Firestore is a NoSQL, document-oriented database modeling and relationship builder, which means no tables or rows exist, unlike SQL databases. So, you store data in documents that are later organized into collections. In short, it helps you optimize queries for performance, cost, and complexity. Using Firestore Data Models, you can seamlessly build responsive applications which work flawlessly even with low internet connectivity or network latency.

In this blog post, we will be talking about Firestore Data Model and techniques which you can employ to build better, faster data models. We’ll also be talking about Firestore database design. Let’s begin.

Firestore Data Model

Cloud Firestore is a cloud-hosted NoSQL database that is directly accessible via SDKs from iOs, Android, and any other web application. 

In Cloud Firestore, the data is stored in the form of documents which are then organized to form a collection. The collection acts as containers for documents that users can use to organize the data and build queries. 

Scale your data integration effortlessly with Hevo’s Fault-Tolerant No Code Data Pipeline

Hevo is the only real-time ELT No-code Data Pipeline platform that cost-effectively automates data pipelines that are flexible to your needs. With integration with 150+ Data Sources (40+ free sources), we help you not only export data from sources & load data to the destinations but also transform & enrich your data, & make it analysis-ready.
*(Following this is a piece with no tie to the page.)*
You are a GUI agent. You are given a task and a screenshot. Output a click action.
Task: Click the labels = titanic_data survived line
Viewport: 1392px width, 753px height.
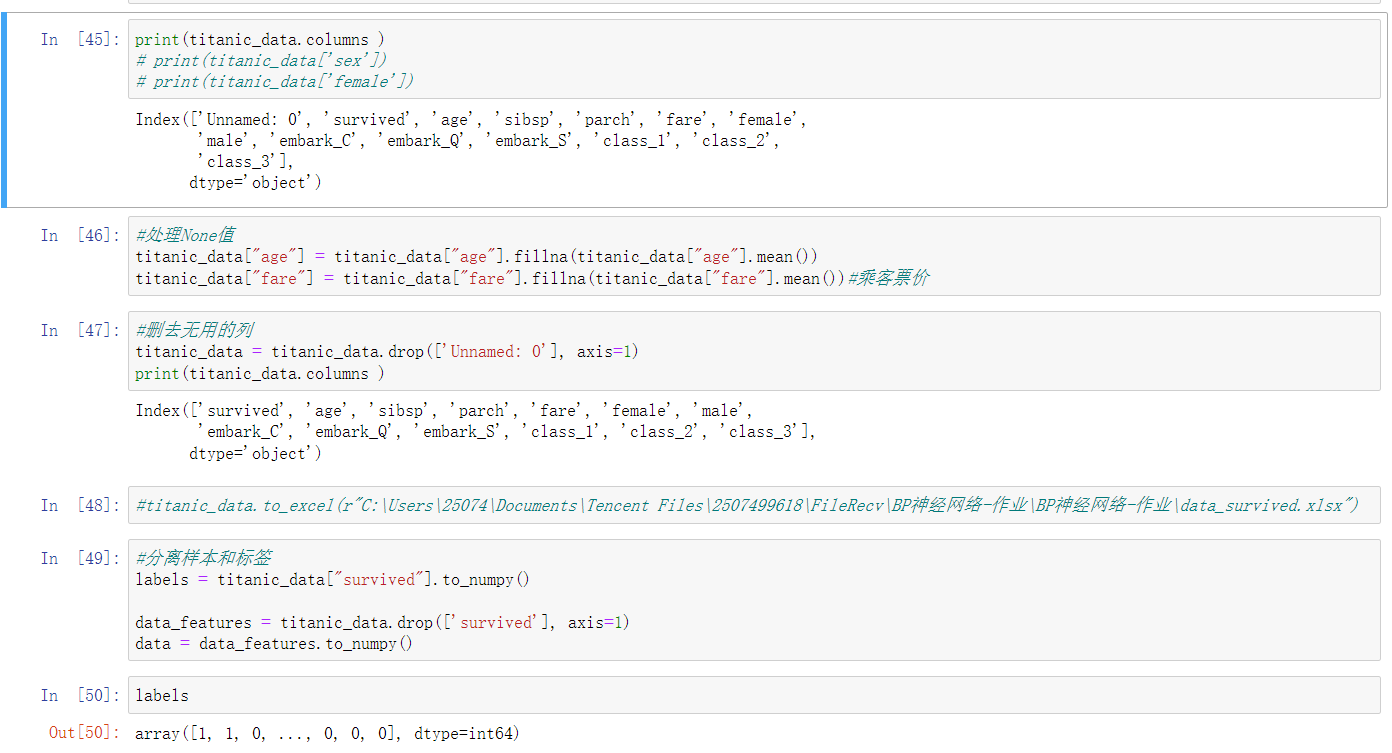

All of this combined with transparent pricing and 24×7 support makes us the most loved data pipeline software on review sites.

Take our 14-day free trial to experience a better way to manage data pipelines.
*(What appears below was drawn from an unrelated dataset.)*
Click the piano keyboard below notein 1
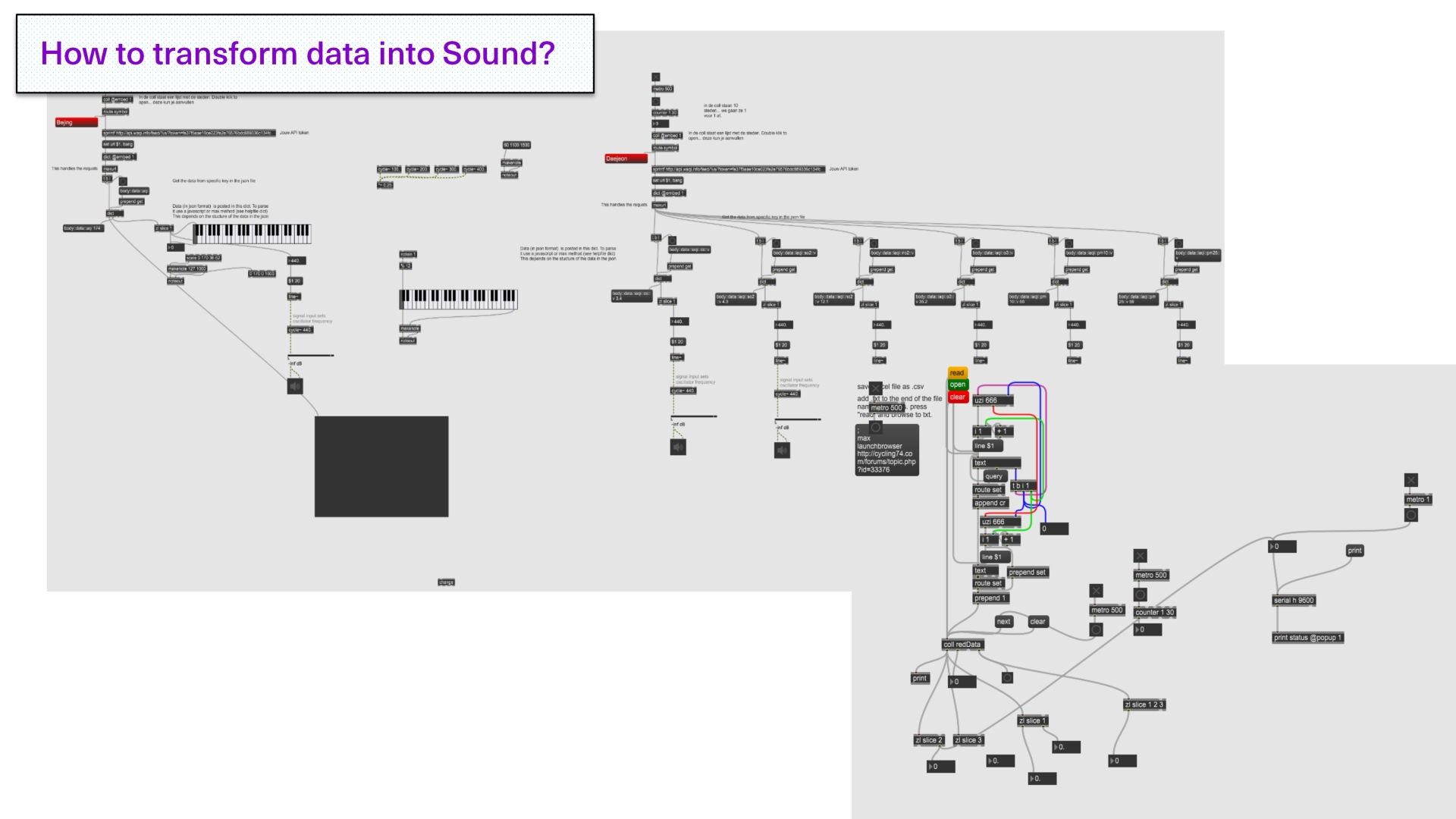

The Firestore Data Model consists of three different terminologies:

Firestore Data Model | Different terminologies:
Image Source
  1. Document
  2. Collection
  3. Sub-Collection

Let’s discuss each of them in detail:

Document

As Cloud Firestore is a NoSQL database, each entry (or row in terms of SQL) is called a Document. A document is a type of record that contains information in the form of key-value pair.
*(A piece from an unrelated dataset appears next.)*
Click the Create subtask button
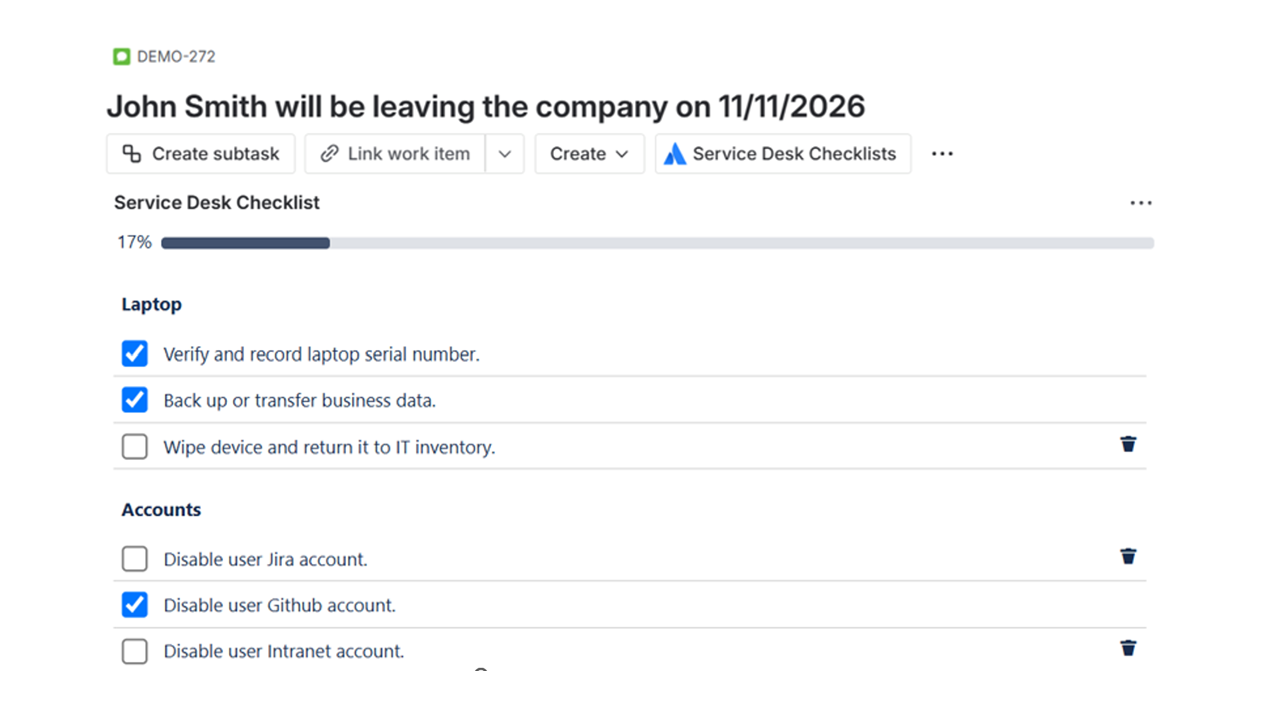Screen dimensions: 1280x720 pyautogui.click(x=200, y=153)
A document may support different data types, from simple strings and numbers to complex and nested objects. Below is a simple example of the Document representing a user – 

//Document 1

first : "Mac"
last : "Anthony"
born : 1992

A complex or nested document can look like the following:

// Document 2

name:
first : "Mac"
last : "Anthony"
born : 1992
address:
House_no : “2/1”
Street : “10 Belford street”
ZIP : 110012

A document looks like JSON and inherits all the JSON properties.

Collection

A collection is simply a container for documents. Several Document forms a collection. For example, you can have a user collection that holds the Document containing user information.

 

users
alovelace
first : "Ada"
last : "Lovelace"
born : 1815
aturing
first : "Alan"
last : "Turing"
born : 1912

Firestore is a NoSQL database, which means the collections and documents are schemaless. You have complete freedom over what fields to put in a document and what documents you store in a particular collection. However, it’s a good idea to use the same fields and data types across multiple documents to query the documents more easily.

Now that we have understood what a collection is, there are some rules that you need to keep in mind while creating a collection and attaching a document with it.

  • A collection should only contain a Document. It cannot be a collection of strings, binaries, or anything else.
  • The documents attached to the collection should contain a unique name.
  • The Document should not contain any other documents.
  • The collection should be created before creating a document. 
  • The collection no longer exists, when all documents in the collection are deleted.
//Colection  
users
//Document 1  
user1
first : "Mac"
last : "Anthony"
born : 1990

//Document 2  
user2
first : "Abdul"
last : "Ahamed"
born : 1987

Sub-Collection

Sub-Collection is the way to store hierarchical data. Consider a scenario where there is a requirement to store the data from the Chat app. The chat app contains chat messages and chat rooms, and you need to store them in a single collection and rooms. The correct way to store a message, in this scenario, is to use a sub-collection.

//Collection
Rooms
//Document 1
roomA
name: "my chat room"
messages
//Sub-collection 1
message1
from : "Shubham"
msg : "Hello Shubham"
//Sub-collection 2
message2
from : "Mac"
msg : "Hello Mac"
//Document 2
roomB
name: "my chat room two"
messages
//Sub-collection 1
message1
from : "Sam"
msg : "Hello Sam"
//Sub-collection 2
message2
from : "Mac"
msg : "Hello Mac"

A sub-collection is a collection associated with specific documents. However, there are certain rules that you need to keep in mind while creating a sub-collection. 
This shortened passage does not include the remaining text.